For the listing below, return the line containing "The image size is (1364, 703).", the line containing "Click the help text box describing fields", and all lines in between, exactly as written and nothing else.

Start of The input

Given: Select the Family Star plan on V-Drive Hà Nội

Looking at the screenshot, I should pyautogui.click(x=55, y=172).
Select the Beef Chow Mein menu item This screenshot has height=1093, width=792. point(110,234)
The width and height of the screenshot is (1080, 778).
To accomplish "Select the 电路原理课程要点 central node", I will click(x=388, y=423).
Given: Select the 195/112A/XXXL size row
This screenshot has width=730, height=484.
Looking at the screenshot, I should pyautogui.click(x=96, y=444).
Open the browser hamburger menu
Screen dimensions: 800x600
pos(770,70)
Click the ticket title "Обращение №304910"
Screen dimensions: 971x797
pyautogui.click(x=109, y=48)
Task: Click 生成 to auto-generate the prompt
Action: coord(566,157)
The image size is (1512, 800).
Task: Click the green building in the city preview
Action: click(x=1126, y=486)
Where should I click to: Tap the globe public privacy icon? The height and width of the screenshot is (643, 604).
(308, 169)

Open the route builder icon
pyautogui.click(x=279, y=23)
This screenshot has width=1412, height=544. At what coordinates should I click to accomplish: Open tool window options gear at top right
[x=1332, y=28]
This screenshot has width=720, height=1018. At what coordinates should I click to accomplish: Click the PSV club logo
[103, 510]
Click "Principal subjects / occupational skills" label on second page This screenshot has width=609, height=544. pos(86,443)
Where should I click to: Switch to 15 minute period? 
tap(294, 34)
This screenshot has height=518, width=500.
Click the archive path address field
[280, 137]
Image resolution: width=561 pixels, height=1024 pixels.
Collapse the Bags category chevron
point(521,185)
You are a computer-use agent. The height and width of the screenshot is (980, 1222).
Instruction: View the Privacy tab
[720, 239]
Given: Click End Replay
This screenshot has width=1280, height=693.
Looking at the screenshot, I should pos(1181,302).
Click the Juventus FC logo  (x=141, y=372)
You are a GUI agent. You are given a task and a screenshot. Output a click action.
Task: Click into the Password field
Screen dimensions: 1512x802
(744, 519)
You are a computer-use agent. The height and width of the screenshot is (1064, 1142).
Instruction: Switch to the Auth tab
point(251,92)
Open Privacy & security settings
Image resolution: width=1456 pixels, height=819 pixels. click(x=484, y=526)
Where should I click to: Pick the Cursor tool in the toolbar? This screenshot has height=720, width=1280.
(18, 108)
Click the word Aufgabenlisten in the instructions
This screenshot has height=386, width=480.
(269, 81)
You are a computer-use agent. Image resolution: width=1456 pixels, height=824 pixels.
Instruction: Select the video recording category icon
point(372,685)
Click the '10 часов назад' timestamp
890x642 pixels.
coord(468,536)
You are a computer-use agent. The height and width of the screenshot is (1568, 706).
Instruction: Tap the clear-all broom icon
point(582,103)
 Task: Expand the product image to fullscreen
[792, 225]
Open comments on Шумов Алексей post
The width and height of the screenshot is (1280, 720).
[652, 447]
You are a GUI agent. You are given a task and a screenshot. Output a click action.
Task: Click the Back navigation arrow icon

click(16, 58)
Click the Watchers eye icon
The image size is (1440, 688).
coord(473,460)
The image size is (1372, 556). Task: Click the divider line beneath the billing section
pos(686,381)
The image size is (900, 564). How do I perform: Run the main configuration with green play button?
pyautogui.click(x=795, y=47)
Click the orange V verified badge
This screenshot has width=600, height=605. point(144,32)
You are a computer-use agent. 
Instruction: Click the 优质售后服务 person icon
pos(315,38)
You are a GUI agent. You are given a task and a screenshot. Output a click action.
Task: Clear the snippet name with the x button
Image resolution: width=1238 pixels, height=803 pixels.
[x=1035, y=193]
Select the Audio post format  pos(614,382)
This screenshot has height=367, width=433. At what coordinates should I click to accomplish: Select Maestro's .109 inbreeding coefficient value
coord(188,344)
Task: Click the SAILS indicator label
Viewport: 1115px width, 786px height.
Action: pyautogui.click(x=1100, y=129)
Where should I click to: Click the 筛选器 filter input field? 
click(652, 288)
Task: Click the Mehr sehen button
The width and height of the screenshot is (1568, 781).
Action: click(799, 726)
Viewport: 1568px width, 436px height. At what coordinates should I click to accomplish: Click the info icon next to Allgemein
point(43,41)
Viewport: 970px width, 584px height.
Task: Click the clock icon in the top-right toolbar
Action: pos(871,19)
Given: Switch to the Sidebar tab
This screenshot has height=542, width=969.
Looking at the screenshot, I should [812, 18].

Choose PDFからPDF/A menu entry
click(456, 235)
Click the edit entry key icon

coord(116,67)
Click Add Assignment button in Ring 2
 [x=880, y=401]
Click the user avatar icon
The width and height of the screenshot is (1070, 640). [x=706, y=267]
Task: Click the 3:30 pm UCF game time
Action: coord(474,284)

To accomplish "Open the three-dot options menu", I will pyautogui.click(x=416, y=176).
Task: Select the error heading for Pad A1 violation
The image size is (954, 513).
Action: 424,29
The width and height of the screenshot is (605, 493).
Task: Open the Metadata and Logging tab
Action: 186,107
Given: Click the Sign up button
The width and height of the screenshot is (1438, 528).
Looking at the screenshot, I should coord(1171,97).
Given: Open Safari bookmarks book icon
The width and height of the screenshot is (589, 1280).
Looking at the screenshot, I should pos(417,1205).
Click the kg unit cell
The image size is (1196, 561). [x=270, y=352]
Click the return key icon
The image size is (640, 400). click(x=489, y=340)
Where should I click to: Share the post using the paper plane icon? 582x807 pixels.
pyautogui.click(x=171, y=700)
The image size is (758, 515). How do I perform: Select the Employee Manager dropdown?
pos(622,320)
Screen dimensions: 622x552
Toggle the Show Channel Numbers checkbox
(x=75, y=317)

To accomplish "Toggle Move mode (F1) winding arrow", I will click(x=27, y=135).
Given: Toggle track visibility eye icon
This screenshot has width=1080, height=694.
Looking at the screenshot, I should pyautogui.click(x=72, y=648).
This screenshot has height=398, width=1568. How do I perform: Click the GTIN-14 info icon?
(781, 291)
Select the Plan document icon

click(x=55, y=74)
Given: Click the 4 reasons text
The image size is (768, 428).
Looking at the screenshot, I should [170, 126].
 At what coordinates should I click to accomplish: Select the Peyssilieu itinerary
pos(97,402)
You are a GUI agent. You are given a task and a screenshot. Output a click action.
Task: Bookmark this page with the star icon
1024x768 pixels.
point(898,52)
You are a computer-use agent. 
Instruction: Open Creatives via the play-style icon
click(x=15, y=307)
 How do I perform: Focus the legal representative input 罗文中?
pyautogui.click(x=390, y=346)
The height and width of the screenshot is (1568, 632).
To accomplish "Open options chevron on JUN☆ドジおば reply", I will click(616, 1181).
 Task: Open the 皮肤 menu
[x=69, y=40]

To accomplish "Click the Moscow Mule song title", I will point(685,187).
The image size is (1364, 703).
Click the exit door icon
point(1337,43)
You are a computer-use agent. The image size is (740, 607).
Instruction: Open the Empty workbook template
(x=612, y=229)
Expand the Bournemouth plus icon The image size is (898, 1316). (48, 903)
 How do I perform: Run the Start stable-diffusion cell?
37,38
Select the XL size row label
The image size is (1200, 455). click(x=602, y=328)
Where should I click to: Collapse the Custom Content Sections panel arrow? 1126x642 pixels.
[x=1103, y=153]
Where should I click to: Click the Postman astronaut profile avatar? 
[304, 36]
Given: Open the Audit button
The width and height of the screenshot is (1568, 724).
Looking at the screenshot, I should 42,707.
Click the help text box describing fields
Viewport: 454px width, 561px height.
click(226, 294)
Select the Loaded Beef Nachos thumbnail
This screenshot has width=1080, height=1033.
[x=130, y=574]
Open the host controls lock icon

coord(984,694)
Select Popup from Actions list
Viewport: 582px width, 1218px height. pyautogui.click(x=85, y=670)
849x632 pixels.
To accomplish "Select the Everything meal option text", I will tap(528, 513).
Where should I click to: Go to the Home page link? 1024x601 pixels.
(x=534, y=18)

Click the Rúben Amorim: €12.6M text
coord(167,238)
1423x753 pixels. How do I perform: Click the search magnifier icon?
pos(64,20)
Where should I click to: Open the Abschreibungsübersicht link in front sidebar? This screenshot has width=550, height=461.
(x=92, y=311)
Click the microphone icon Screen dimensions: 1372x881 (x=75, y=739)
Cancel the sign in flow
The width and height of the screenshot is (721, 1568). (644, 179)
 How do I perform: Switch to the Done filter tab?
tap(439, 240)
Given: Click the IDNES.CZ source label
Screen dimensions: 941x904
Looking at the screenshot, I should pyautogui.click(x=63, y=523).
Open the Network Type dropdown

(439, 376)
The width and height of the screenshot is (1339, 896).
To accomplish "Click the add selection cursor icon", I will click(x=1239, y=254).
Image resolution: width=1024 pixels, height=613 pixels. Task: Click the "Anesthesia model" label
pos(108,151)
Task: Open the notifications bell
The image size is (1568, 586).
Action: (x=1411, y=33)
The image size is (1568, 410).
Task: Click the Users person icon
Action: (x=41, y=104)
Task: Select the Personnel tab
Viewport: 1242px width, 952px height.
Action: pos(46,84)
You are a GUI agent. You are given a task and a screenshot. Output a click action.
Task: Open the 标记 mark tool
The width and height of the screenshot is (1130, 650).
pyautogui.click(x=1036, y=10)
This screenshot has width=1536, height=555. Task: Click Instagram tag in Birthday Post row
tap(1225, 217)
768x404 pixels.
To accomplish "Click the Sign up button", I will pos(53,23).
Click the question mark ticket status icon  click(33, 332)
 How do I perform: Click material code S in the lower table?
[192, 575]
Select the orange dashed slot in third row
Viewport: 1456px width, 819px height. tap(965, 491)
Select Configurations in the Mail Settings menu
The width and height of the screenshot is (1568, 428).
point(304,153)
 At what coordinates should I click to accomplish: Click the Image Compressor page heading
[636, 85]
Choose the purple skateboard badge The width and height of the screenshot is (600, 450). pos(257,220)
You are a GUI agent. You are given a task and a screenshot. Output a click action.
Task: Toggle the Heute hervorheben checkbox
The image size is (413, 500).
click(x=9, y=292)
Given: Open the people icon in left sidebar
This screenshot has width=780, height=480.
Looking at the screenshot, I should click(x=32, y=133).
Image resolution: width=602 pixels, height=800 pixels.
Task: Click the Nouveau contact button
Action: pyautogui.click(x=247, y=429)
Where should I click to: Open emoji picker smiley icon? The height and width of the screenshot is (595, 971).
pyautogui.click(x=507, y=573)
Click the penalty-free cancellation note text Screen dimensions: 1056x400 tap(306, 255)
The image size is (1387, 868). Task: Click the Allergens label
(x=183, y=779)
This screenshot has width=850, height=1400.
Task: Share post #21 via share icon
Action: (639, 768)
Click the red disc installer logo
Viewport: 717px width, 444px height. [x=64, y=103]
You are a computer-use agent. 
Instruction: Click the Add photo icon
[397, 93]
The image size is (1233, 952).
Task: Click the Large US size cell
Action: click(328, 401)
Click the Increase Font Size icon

End of The input

• Written answer:
The image size is (1364, 703).
Click the exit door icon
point(1337,43)
You are a computer-use agent. The image size is (740, 607).
Instruction: Open the Empty workbook template
(x=612, y=229)
Expand the Bournemouth plus icon The image size is (898, 1316). (48, 903)
 How do I perform: Run the Start stable-diffusion cell?
37,38
Select the XL size row label
The image size is (1200, 455). click(x=602, y=328)
Where should I click to: Collapse the Custom Content Sections panel arrow? 1126x642 pixels.
[x=1103, y=153]
Where should I click to: Click the Postman astronaut profile avatar? 
[304, 36]
Given: Open the Audit button
The width and height of the screenshot is (1568, 724).
Looking at the screenshot, I should 42,707.
Click the help text box describing fields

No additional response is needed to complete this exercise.